Stocks close with few changes Nasdaq posts its ninth straight record


NEW YORK -- U.S. stocks were little changed yesterday as oil shares gave back Monday's gains and interest rates rose. The Nasdaq composite index climbed to its ninth straight record.

Oil stocks slipped after the Clinton administration said it wants to sell from the nation's strategic reserves because of concern about high gasoline prices.

The Dow Jones industrial average fell 4.33 to 5,569.08. The 30-stock benchmark index was led lower by Texaco Inc., Exxon Corp. and Chevron Corp.

Shares of oil exploration and production companies fell. Burlington Resources Inc. fell 75 cents, to $37.25, and Santa Fe Energy Resources Inc. fell 37.5 cents, to $11.875.

The Standard & Poor's 500 index rose 0.01, to 654.17.

Nasdaq rose 2.32, to 1,190.52, boosted by a $2 billion purchase of Uunet Technologies Inc. by MFS Communications Co.

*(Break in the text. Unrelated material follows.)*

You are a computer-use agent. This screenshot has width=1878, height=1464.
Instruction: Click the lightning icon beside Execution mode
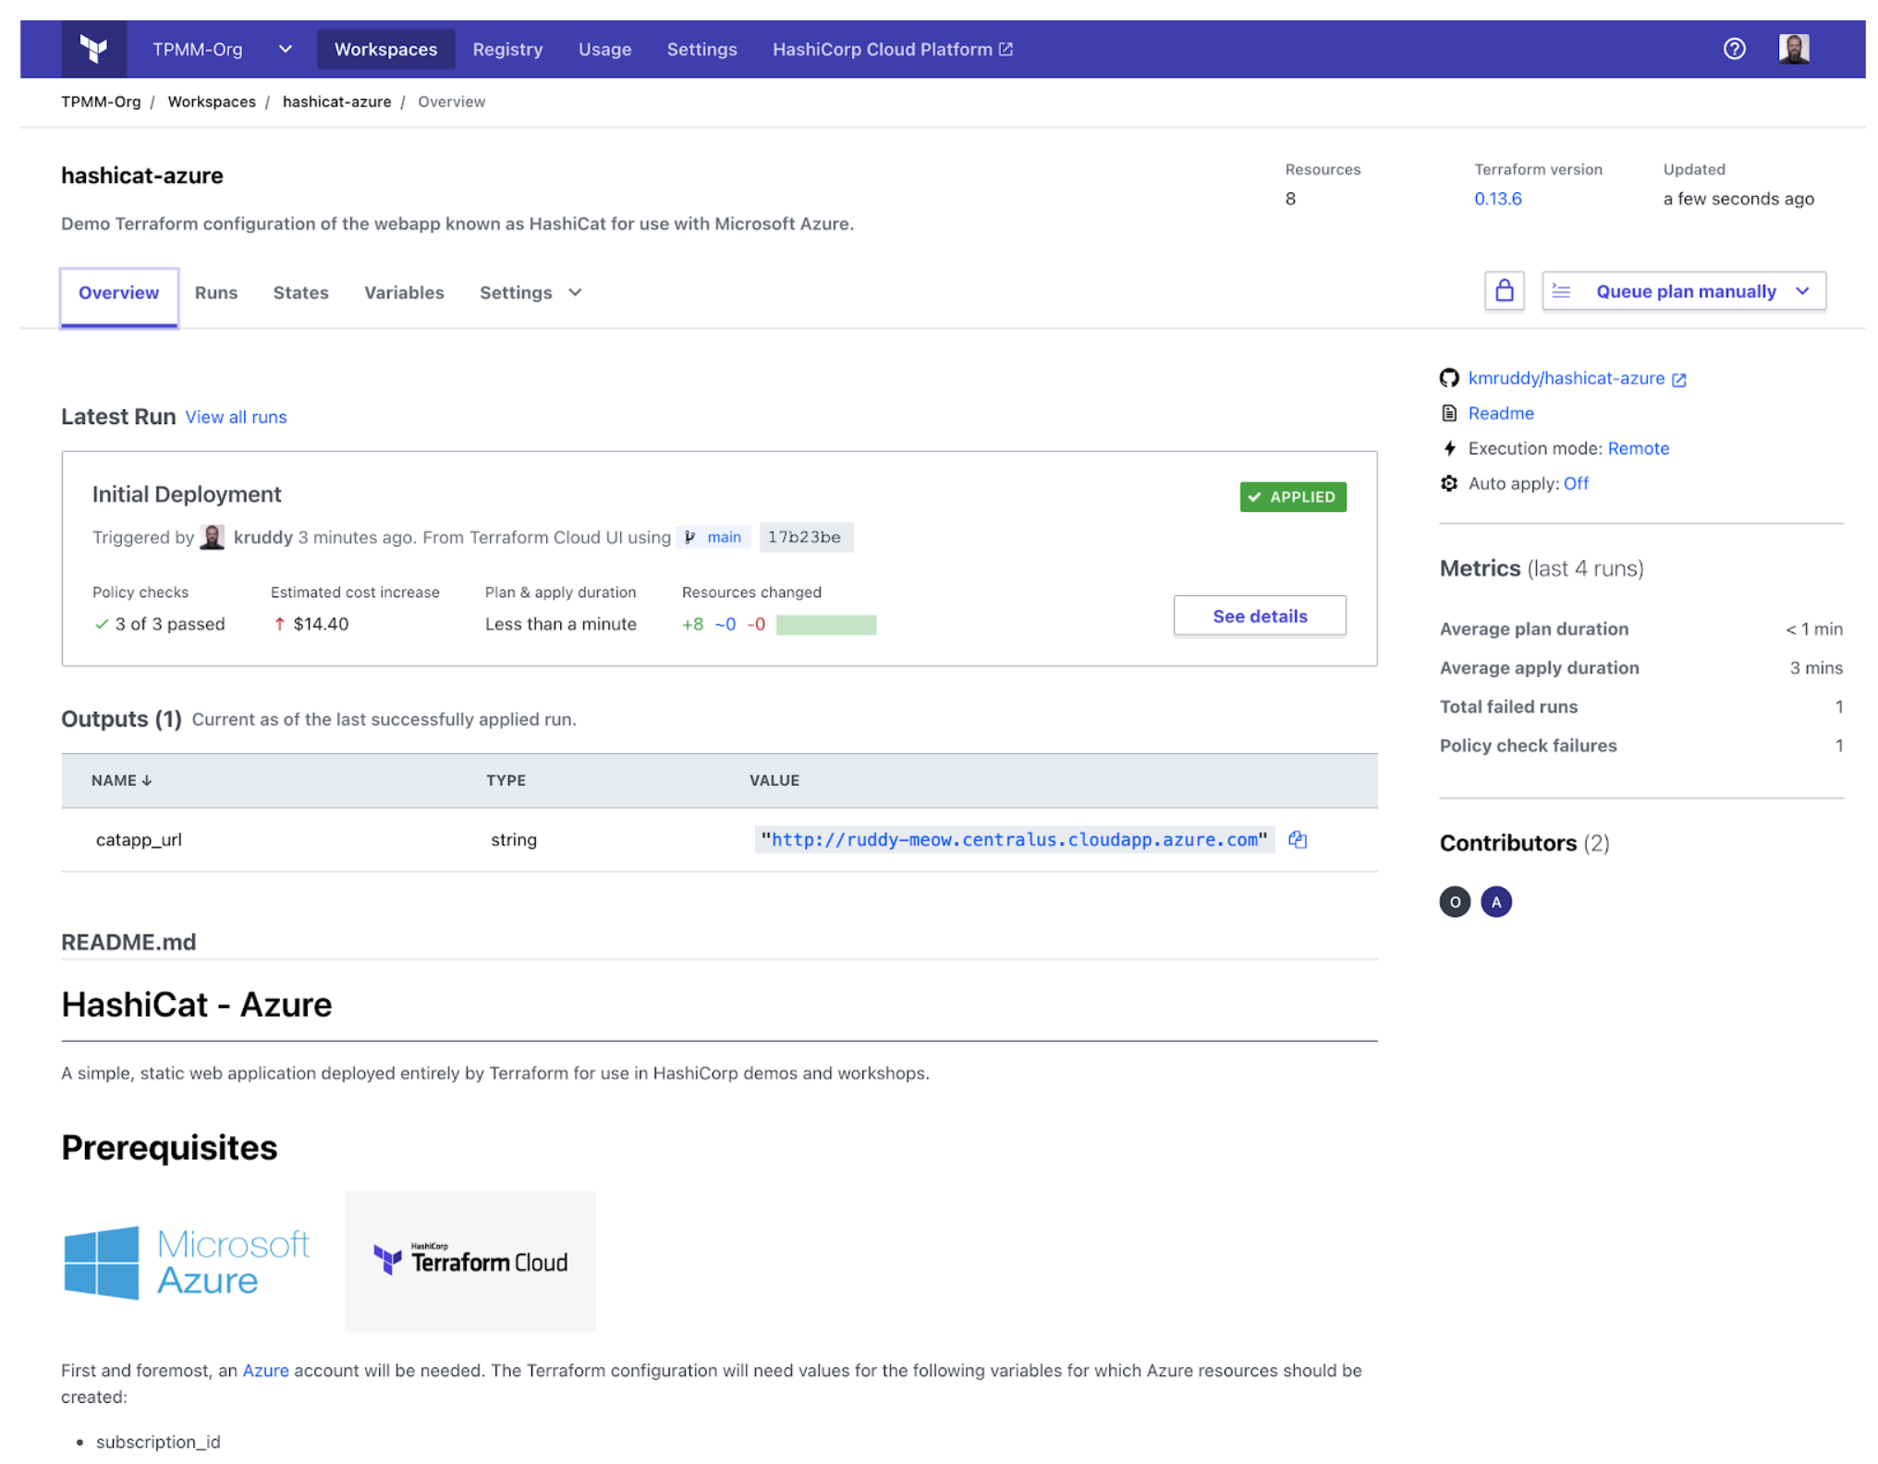click(x=1449, y=448)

Among broad indexes, the Russell 2,000 index of small capitalization stocks rose 0.06, to a record 348.28; the Wilshire 5,000 index, comprising stocks on the New York, American and Nasdaq stock exchanges, rose 0.54, to a record 6,514.79; the S&P; Midcap index fell 0.27, to 237.07; and the American Stock Exchange market value index slid 1.85, to 590.90.

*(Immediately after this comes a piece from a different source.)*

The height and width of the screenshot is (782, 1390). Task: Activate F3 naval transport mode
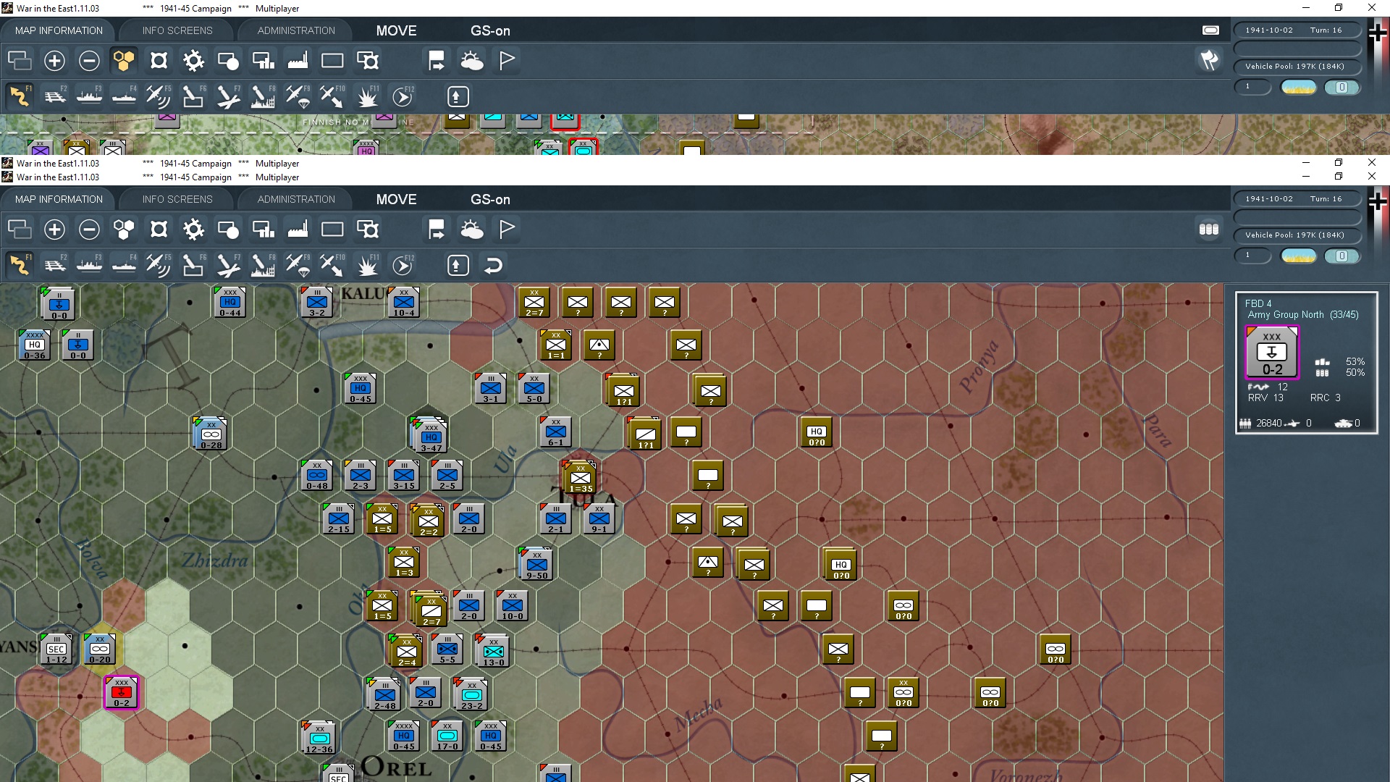tap(90, 265)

Declining stocks led advancers by 1,202 to 1,178. Trading was moderate, as 393 million shares traded hands, below the average daily volume during the last three months of 407 million shares.

The five most active stocks in U.S. composite trading were, in descending order, Novell Inc., up 75 cents at $14.50 in trading of 9.9 million shares; Philip Environmental Inc., up $1.125, to $8.125, as 8.5 million shares changed hands on its first day of trading; MFS Communications, up 6.25 cents, to $34.6875, with about 7 million shares traded; Intel Corp., down 37.5 cents, to $67.75, on 5.8 million shares traded; and the American depositary receipts of Chilgener SA, the Chilean utility, down $1.125 at $22.375.

Stocks dropped along with bonds after a report showed that consumer confidence in the U.S. economy unexpectedly rose this month. That, together with a report showing that manufacturing activity in the Midwest is rising, sent interest rates higher.

The yield on the 30-year Treasury bond, a benchmark for corporate and consumer borrowing rates, jumped to 6.91 percent from 6.84 percent Monday.

Defense stocks surged on expectations the companies' earnings will grow by 10 percent annually for the next several years, allowing stock buybacks, increased dividends, mergers and acquisitions and debt repayment.